# Given data:

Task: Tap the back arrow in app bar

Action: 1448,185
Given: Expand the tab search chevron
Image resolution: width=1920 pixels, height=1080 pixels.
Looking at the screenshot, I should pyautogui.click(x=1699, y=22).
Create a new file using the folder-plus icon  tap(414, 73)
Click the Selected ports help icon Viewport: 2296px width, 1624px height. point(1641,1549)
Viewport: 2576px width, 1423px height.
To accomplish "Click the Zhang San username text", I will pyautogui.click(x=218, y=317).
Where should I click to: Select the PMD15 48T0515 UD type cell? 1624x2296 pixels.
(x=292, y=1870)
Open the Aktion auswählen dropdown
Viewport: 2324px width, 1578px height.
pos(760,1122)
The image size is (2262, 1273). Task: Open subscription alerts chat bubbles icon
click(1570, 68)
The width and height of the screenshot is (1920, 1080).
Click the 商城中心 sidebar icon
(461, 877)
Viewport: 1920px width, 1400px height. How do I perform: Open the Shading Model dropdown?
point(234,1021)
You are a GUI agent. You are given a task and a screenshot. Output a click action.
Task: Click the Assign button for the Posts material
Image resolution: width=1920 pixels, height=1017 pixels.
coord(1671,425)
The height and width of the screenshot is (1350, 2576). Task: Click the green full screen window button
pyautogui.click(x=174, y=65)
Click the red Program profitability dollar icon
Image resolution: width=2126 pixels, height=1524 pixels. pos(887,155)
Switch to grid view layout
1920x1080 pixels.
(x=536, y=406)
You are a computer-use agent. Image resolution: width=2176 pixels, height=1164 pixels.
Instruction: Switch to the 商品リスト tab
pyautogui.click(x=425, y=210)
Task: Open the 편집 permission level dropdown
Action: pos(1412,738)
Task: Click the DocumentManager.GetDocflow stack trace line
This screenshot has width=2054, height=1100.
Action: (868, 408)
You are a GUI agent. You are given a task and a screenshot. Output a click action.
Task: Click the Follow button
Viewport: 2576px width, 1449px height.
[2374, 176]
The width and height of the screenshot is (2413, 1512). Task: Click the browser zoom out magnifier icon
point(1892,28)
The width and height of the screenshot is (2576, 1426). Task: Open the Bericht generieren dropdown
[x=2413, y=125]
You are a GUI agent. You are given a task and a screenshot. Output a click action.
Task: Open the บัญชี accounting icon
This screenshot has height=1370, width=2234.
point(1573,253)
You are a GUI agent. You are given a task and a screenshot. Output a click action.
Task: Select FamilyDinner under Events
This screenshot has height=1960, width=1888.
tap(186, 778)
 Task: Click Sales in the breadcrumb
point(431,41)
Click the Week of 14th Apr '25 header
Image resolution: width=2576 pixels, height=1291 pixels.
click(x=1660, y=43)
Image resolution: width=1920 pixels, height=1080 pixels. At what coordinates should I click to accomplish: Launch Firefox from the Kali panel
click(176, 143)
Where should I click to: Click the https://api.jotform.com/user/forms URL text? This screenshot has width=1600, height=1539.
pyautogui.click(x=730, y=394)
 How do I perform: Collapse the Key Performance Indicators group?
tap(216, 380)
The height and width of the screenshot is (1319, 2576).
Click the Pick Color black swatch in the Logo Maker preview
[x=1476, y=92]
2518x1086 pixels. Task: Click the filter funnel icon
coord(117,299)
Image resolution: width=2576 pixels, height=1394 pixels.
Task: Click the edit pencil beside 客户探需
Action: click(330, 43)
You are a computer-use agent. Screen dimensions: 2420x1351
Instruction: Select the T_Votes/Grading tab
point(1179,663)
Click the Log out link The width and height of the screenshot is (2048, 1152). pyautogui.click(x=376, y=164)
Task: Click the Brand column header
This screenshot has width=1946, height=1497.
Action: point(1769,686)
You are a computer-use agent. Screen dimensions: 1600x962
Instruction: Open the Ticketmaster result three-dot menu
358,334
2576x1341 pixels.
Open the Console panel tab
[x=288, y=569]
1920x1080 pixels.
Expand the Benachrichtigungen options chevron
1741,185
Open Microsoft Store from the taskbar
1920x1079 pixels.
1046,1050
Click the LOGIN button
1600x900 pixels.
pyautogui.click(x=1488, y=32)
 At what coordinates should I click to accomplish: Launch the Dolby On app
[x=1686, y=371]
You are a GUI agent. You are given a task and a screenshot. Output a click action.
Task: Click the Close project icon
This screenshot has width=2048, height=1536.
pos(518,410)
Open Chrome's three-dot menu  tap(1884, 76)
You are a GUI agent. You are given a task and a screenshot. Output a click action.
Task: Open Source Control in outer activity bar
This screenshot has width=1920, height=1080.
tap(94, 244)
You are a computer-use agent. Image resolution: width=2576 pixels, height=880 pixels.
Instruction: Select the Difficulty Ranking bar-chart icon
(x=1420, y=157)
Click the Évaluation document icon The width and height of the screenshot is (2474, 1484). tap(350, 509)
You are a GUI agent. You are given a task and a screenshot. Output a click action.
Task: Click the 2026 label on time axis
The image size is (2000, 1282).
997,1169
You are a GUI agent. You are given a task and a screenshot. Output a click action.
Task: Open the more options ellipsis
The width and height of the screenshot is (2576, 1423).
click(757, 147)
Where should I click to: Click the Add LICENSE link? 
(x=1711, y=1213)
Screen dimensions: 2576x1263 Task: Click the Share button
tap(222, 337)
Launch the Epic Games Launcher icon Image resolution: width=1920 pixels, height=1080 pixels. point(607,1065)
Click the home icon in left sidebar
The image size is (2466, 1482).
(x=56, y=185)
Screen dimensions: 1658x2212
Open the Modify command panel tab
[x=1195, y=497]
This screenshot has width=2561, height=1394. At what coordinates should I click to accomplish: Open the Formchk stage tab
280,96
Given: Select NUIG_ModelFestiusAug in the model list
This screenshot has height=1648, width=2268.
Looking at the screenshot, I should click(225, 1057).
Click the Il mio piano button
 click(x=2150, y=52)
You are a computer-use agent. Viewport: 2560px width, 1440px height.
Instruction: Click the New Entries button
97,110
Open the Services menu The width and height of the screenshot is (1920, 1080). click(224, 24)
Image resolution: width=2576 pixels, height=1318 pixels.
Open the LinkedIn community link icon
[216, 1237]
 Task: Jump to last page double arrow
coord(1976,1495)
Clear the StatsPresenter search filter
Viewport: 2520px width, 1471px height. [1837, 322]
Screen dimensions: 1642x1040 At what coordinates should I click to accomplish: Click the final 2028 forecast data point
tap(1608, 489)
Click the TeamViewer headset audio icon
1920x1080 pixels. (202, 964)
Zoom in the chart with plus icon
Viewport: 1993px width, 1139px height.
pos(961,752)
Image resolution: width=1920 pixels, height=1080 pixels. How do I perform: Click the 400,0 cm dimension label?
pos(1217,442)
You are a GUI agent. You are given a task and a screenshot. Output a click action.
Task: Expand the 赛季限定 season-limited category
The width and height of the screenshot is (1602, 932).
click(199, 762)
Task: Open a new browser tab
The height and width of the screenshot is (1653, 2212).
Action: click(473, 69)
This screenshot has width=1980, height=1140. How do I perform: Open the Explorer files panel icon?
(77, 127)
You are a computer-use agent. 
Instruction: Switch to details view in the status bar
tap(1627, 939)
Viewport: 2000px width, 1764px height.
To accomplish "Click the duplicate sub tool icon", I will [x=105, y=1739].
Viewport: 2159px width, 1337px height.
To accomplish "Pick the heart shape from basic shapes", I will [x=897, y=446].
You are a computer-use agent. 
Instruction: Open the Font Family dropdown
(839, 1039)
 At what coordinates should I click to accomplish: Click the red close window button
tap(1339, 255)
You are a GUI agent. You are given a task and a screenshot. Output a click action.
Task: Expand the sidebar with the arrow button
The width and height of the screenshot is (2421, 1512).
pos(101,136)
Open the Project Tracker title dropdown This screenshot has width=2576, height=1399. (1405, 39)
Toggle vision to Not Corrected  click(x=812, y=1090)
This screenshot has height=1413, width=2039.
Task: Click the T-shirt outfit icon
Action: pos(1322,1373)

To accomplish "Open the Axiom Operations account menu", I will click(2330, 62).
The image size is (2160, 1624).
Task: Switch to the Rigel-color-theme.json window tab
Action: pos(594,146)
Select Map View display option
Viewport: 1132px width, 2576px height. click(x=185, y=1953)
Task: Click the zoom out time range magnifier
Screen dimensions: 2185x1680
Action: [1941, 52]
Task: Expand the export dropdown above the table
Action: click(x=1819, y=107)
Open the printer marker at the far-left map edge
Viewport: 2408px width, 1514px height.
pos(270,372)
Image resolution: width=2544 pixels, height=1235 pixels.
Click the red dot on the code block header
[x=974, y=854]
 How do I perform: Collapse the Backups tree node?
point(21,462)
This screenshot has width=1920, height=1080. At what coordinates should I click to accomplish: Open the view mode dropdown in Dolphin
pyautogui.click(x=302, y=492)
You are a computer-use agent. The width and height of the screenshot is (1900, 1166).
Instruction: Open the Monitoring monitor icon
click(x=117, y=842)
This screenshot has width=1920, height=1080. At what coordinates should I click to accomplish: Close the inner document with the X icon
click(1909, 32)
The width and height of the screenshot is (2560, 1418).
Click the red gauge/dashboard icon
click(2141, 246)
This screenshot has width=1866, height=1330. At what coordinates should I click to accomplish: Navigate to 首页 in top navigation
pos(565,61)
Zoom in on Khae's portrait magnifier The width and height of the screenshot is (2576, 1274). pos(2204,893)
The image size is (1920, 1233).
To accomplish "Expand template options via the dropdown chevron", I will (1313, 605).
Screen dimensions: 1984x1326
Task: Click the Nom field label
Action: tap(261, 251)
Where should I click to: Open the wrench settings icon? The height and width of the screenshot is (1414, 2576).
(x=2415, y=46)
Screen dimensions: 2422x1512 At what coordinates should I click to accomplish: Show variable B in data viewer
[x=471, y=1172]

# Activity:
Count every line of the material above that holds the string "plus", then state only the total.

# Exercise result:
2